Dettagli del compito:
Rispondi a queste domande sull'articolo dedicato ai tamponi nelle case di riposo:
1. Quale struttura viene indicata come la più grande casa di riposo del capoluogo?
2. Da quali comuni arrivano le testimonianze più crude?
3. A chi è dedicato lo screening preventivo di cui spesso non vengono rispettati i tempi?

Estratto della fonte:
★ ★ ★

Test in ritardo nelle Rsa Allarme tra gli anziani

Mercoledì 23 Settembre 2020
IL CASO
PORDENONE Nei giorni segnati dal ritorno del contagio nelle strutture per anziani, e in particolare a Casa Serena (la più grande casa di riposo del capoluogo), esplode il caso legato ai tamponi programmati proprio all'interno delle residenze protette. Il piano che rappresentava il fiore all'occhiello della prevenzione made in Pordenone, infatti, sta rallentando proprio nel momento peggiore, cioè quando il virus ha rialzato la testa e sta puntando nuovamente il mirino sulle persone anziane, fragili, a rischio complicazioni. Le testimonianze più crude di quanto sta accadendo arrivano ad esempio da Sacile e San Vito, comuni popolosi che ospitano case di riposo importanti e frequentate. Ma la situazione, pur a macchia di leopardo, è la stessa quasi dappertutto: molto spesso i tempi dello screening preventivo dedicato agli operatori sanitari che lavorano nelle strutture per anziani non viene rispettato. E i ritardi si stanno accumulando, con il rischio che un contagio tra gli infermieri e gli Oss possa sfuggire e diffondersi poi all'interno di una casa di riposo.

★ ★ ★

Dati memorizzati
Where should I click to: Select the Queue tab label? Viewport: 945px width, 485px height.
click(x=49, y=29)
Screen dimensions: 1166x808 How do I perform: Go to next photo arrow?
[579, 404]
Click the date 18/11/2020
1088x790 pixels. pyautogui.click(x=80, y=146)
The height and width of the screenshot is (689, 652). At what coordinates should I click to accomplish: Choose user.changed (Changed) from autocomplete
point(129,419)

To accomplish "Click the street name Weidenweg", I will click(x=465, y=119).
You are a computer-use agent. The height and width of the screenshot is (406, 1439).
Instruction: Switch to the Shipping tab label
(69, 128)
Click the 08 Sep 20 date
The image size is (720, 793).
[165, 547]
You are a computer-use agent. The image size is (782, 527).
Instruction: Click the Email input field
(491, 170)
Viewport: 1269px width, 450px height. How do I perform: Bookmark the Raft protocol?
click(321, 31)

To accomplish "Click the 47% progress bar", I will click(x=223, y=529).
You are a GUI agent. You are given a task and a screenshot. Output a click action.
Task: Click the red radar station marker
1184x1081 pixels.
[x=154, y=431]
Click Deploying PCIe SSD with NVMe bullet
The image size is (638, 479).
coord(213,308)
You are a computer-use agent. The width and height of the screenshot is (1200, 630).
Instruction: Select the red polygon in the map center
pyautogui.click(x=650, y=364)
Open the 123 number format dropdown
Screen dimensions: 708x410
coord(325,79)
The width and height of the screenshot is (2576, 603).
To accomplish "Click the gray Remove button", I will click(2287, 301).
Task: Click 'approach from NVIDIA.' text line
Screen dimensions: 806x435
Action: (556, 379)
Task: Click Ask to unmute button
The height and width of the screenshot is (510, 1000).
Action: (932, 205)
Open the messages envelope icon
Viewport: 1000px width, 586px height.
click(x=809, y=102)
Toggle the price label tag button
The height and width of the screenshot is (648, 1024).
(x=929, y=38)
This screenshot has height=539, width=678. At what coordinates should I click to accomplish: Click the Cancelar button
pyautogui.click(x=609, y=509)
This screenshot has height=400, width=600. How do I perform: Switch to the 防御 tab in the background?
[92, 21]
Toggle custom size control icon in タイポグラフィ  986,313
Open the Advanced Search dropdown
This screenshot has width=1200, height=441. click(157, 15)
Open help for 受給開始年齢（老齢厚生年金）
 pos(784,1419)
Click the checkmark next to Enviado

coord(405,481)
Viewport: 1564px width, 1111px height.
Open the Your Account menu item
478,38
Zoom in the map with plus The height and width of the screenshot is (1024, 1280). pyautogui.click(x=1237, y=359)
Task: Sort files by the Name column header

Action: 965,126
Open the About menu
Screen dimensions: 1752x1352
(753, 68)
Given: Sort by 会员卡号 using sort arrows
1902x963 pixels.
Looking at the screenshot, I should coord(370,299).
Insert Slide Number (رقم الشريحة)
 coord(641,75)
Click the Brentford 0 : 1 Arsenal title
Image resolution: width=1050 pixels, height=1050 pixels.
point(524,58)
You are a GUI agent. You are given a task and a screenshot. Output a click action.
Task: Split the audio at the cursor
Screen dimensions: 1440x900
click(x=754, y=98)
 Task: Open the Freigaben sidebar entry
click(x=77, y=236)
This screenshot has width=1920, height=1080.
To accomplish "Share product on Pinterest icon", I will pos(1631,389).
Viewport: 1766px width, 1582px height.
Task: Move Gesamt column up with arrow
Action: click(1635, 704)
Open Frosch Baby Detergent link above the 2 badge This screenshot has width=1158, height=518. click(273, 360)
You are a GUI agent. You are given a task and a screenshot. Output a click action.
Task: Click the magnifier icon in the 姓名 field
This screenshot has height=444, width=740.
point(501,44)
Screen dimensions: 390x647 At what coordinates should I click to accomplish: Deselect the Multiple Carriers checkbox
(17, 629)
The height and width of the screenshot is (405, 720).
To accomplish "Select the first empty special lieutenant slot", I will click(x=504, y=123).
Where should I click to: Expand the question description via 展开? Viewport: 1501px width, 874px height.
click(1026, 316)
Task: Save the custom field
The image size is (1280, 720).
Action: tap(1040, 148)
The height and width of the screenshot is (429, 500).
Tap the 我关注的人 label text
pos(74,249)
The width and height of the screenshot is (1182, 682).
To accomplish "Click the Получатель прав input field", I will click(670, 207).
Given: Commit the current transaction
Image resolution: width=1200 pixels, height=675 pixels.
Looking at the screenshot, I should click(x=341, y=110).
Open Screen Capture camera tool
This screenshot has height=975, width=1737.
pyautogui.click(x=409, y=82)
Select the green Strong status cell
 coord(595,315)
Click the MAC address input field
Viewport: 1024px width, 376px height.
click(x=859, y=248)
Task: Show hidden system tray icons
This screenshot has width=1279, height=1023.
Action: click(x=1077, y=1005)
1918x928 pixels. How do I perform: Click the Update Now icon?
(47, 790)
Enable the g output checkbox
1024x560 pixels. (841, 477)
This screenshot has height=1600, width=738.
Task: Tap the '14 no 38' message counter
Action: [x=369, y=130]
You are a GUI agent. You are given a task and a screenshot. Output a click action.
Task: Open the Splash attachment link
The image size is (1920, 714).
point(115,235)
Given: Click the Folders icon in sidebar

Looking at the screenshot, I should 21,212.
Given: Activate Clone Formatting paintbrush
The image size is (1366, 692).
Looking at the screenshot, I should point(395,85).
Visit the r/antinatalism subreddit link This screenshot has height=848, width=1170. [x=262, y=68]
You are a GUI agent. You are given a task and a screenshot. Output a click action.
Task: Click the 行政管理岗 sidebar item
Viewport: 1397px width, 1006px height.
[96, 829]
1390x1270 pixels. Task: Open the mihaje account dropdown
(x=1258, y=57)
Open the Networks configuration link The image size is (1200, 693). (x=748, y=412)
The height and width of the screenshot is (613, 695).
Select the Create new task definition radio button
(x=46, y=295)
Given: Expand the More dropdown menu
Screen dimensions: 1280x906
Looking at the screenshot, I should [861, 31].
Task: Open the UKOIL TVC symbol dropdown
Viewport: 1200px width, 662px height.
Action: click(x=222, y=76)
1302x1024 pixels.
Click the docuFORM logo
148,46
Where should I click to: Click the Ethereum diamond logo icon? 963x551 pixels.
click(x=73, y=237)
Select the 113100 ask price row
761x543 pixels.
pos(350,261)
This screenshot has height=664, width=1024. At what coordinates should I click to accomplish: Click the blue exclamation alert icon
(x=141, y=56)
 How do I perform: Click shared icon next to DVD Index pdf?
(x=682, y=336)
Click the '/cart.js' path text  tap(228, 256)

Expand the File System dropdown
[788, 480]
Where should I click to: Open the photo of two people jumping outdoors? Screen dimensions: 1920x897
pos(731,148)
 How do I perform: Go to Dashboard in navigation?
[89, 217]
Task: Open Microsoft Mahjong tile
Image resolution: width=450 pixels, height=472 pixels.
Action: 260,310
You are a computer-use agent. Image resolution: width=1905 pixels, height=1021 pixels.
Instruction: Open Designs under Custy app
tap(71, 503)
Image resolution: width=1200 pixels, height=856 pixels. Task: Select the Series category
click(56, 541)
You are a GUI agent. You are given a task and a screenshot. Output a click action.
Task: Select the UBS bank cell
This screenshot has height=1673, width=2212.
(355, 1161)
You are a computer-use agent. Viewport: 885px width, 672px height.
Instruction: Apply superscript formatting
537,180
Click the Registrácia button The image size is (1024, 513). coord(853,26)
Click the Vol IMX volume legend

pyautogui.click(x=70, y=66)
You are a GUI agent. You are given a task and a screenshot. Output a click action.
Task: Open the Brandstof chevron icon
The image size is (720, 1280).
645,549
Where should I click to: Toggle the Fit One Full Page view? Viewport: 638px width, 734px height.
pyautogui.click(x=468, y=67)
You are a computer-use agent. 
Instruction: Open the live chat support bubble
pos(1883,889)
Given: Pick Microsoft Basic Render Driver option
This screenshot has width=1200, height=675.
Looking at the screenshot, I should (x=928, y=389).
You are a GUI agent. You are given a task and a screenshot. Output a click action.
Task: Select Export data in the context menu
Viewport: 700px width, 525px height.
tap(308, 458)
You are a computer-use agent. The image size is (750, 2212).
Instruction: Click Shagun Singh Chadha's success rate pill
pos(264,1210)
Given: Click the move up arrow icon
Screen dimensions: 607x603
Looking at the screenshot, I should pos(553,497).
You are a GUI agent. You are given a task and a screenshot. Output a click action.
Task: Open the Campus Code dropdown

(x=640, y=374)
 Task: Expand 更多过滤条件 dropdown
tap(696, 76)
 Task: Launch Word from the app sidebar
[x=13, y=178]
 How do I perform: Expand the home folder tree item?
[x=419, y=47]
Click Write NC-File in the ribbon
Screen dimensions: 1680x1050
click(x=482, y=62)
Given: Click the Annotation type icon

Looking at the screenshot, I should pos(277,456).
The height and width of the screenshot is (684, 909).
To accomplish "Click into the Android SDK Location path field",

★ ★ ★

Risultato dell'esercizio:
1. Casa Serena.
2. Da Sacile e San Vito.
3. Agli operatori sanitari che lavorano nelle strutture per anziani.